Quality and Quantity Mismatch: Languages with less available data often suffer from lower-quality data. For many low-resource languages, up to 95% of web data is mislabeled. Most AI systems are trained primarily on English data, despite there being approximately 7,000 languages spoken worldwide.
Global Inequity: Languages most affected by poor data quality are disproportionately those written in non-Latin scripts (e.g., Urdu, Japanese, Arabic) and those spoken regions such as Africa, Latin America and the Caribbean, Asia, and South America.
Limited Data Sources: For low-resource languages, available data often comes from a narrow range of sources like Wikipedia, religious texts, or official proceedings. This lack of diversity can lead to biased or unrepresentative language models.
Speakers vs. Resources Mismatch: The resources available for a language rarely correlate with its number of speakers. For instance, Hindi, Bengali, and Indonesian, each with hundreds of millions of speakers, are considered medium-resource languages in AI development.
Digital Divide: Despite over 600 million internet users across Africa, nearly all African languages remain low-resourced in AI development. This includes the lack of infrastructure needed for AI systems, meaning that many people can't access AI-driven services and opportunities.
Context and Cultural Nuances
Listen to Pelonomi Moiloa, CEO and co-founder of Lelapa AI a South African startup building artificial intelligence tools tailored to local languages, talk about linguistic diversity and LLMs, and the importance of contextual knowledge and cultural awareness when developing LLMs - building with communities, instead of for communities.
In this video, Pelonomi asks the audience:
Have you had to change the tone of your voice, or accent, in order for AI technology to understand what you have to say?

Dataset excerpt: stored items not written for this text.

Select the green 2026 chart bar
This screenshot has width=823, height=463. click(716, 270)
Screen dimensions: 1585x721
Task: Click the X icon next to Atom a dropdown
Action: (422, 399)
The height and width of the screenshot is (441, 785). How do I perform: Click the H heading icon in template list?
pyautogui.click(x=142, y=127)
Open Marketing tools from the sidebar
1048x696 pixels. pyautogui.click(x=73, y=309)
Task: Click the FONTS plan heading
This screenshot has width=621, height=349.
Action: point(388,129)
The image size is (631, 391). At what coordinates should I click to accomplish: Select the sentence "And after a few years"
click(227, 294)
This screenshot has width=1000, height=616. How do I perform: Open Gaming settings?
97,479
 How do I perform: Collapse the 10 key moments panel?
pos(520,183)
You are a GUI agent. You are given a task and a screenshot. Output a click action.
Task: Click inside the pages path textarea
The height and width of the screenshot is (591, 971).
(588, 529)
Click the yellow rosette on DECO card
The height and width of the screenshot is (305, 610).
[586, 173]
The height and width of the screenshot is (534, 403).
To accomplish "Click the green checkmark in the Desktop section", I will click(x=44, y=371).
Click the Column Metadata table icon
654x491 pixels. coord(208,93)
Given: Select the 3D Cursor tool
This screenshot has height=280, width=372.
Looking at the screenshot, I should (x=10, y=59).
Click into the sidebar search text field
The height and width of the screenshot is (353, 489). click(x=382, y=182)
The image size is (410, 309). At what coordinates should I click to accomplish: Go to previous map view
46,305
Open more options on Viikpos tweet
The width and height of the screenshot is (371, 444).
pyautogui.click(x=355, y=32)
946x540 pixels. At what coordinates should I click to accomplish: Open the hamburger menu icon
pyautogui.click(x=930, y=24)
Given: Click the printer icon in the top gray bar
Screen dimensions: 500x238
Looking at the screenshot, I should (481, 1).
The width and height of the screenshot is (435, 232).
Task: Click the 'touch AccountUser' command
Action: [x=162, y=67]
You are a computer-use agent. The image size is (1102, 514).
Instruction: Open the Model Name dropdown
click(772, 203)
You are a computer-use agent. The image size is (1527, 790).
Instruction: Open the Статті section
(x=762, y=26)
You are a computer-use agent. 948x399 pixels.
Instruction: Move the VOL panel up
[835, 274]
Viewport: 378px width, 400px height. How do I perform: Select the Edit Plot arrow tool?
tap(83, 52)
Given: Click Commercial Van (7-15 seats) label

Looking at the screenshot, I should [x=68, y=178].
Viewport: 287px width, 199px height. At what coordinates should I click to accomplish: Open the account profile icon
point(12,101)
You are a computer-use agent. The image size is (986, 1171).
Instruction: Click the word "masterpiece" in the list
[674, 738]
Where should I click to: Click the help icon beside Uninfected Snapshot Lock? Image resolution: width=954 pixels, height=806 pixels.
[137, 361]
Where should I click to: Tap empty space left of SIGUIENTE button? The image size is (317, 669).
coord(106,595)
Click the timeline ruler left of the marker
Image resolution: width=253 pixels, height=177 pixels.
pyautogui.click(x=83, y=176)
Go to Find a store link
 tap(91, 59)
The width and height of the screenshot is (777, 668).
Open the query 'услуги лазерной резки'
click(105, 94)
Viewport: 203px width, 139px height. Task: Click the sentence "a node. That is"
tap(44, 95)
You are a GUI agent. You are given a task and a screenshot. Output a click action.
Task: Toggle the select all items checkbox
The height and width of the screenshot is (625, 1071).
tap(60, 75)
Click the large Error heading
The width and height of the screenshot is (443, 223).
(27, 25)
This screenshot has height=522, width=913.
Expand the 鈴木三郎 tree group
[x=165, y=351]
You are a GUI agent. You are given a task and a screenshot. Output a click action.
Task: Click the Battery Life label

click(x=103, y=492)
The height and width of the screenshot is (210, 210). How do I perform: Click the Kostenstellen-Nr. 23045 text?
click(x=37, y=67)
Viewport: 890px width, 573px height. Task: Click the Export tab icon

Have you ever had AI technology say your name or the name of a friend and butcher it beyond recognition?
Have you ever texted someone in your family and autocorrect has made you send an embarrassing message?
As the above questions show, many important nuances of human communication get lost in technology.
Developing linguistic diversity in AI goes far beyond simple translation. Today's LLMs are grappling with:
Context: Understanding meaning based on cultural and situational cues
Idioms: Making sense of expressions that aren't meant to be taken literally
Tone: Picking up on the differences between formal and casual language
Cross-lingual concepts: Handling ideas that don't translate directly between languages
Take the differences between European Portuguese and Brazilian Portuguese—small on paper, but significant in cultural weight. Consider how our shift to remote work has moved most interactions online, stripping away the nuances of in-person communication. AI, primarily trained on text data, struggles to capture these subtleties, potentially affecting sensitive workplace interactions like giving feedback.
“Talk to people, listen deeply and learn from every voice. Ask bold questions, connect with people from different countries, industries, and backgrounds. Make sure your AI systems are not just smart, but inclusive and truly helpful.”
Lumiera's Take: Navigating the Complexities
At Lumiera, we see linguistic diversity in AI as more than a technical challenge—it brings value to the human experience, is a critical factor in addressing key societal issues, and is a business opportunity. We also see how AI could be used to enhance understanding across the diverse landscape of human languages and cultures.
The challenges we covered underscore why we need a multifaceted approach to AI development; one that blends strategic leadership that prioritises linguistic diversity, subject matter experts with linguistic expertise and cultural awareness, and a strong focus on ethical considerations.